Qu’est-ce qui vous a attiré dans les objectifs spécifiques que vous avez choisis ?
KB : J’ai choisi les Ultra Speed et les Super Speed, ce sont des optiques que j’adore. La série est complexe car pas forcément homogène en termes de poids et de taille, mais c’est une série tellement particulière. Elles ont l’identité Panavision tout en étant ultra lookées. Ce sont des optiques vintages, donc elles sont beaucoup plus lookées que des Primo L ou des série plus contemporaines. Elles ont un piqué et une douceur propres à Panavision, des noirs d’une belle densité et un flare magnifique. Ces optiques sont mes optiques préférées en Super 35 sphérique. On les avait utilisées pour le dernier film de Gianluca, et ça a été pour nous une évidence. Comme moi, Gianluca adore le rendu de cette série. Le 200 mm est une optique exceptionnelle qui a été le fil conducteur de ce film.

Photo : Julien Georgy


Qu’est-ce qui vous a poussé à devenir directeur de la photographie et qu’est-ce qui vous inspire aujourd’hui ?
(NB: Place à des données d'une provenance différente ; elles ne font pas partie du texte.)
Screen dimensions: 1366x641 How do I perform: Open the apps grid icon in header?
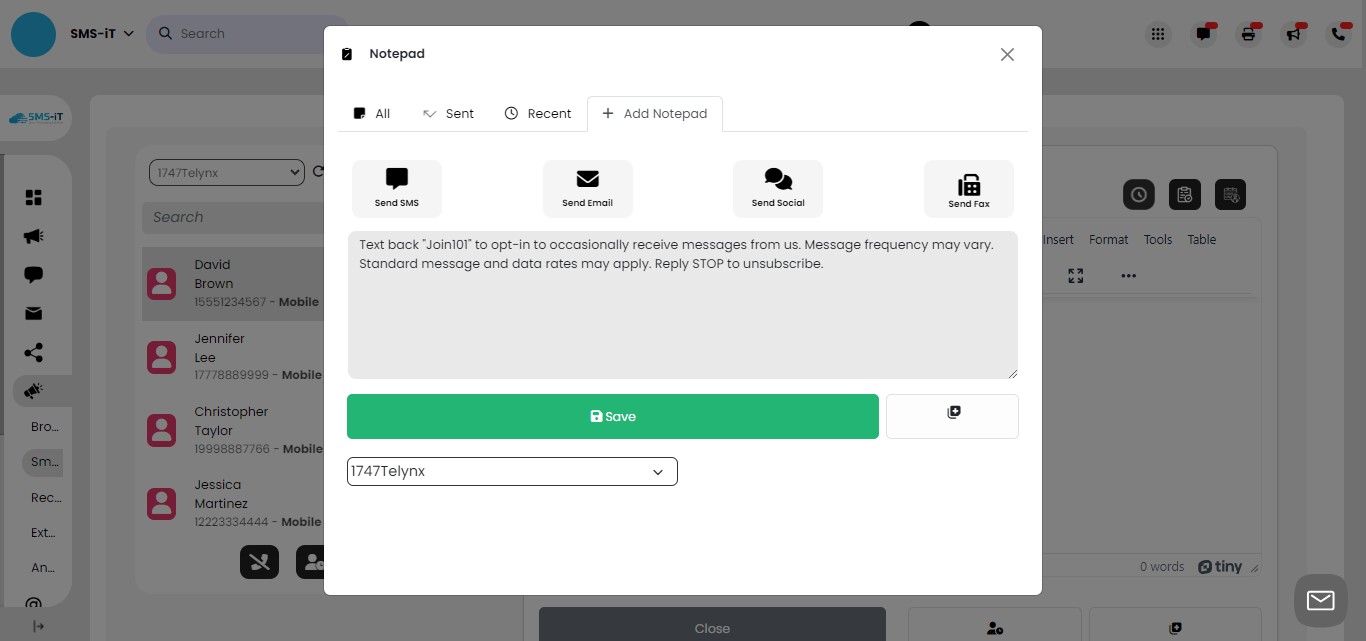[1158, 34]
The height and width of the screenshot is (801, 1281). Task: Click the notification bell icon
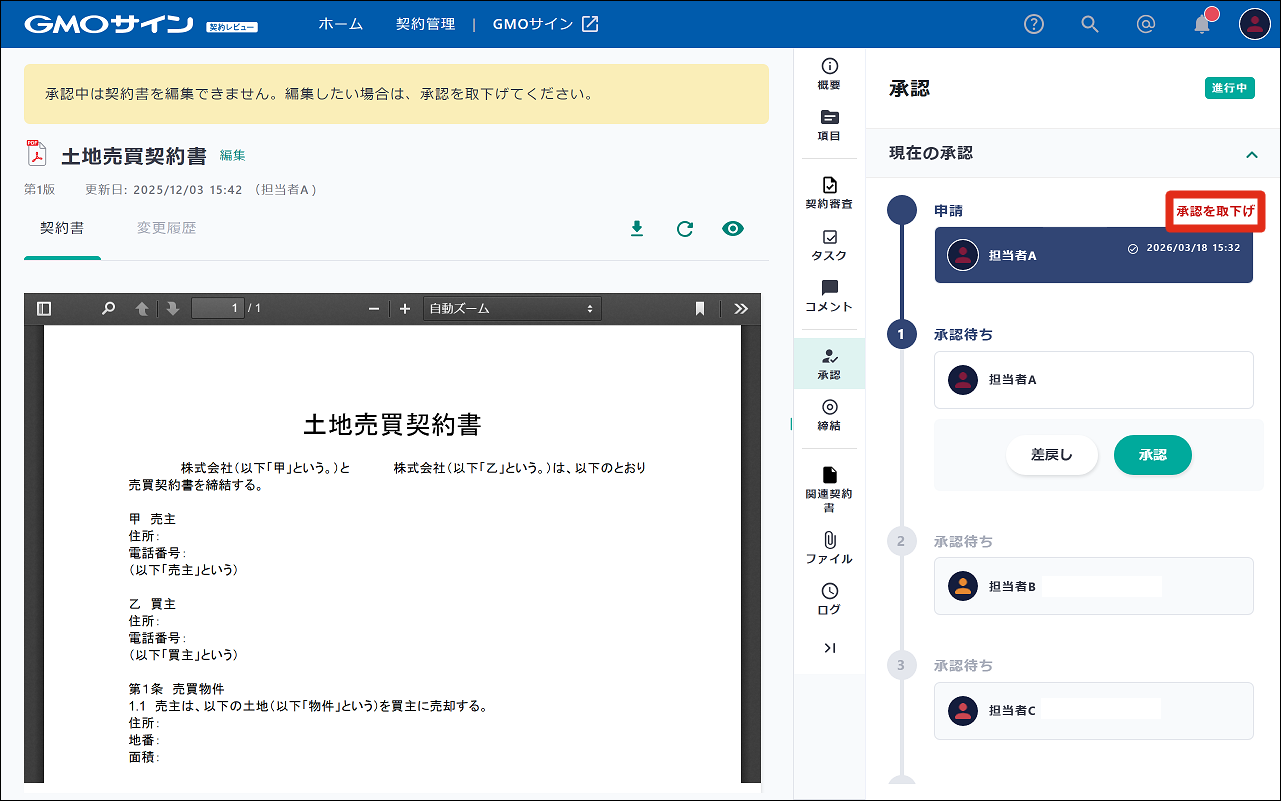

KB : J’ai toujours voulu être directeur de la photographie, j’ai effectué toute ma scolarité en ce sens, et je ne me suis jamais imaginé faire autre chose. Je ne sais pas comment l’expliquer. Mes parents avaient fondé le cirque Archaos, à la fin des années 1980, et j’aimais observer, regarder la mise en scène, la lumière, les coulisses, et j’ai compris très tôt que je ne pourrais pas faire autre chose. Mais le cirque ne m’a jamais passionné, j’ai toujours eu du mal à me projeter dans cet univers. Pour moi, le cinéma a été une évidence, je passais des journées à voir et à revoir des VHS de Charlie Chaplin, Harold Lloyd et de tout le cinéma burlesque... J’étais fasciné par l’ingéniosité des opérateurs de cette période. J’ai grandi dans les années 1990, donc j’ai été marqué par des opérateurs comme Darius Khondji, AFC, ASC, Emmanuel Lubezki, AMC, ASC, Christopher Doyle, HKSC, Robert Richardson, ASC, Roger Deakins, BSC, ASC... A l’université, j’ai découvert des opérateurs plus naturalistes comme Robby Müller, NSC, BVK, et Nestor Almendros, ASC. Ayant effectué un double cursus universitaire Cinéma-Histoire de l’art, j’ai aussi été beaucoup influencé par les peintres. La peinture a une très grande influence sur mon travail, dans ma préparation et mes échanges avec les réalisateurs. J’ai toujours vu le métier de directeur de la photographie comme la continuité du métier de peintre d’atelier. Donc du Caravage à Kirschner en passant par Caspar David Friedrich, l’ensemble des périodes, des courants et des époques exerce une grande influence selon le thème, l’idée et le concept du film photographié.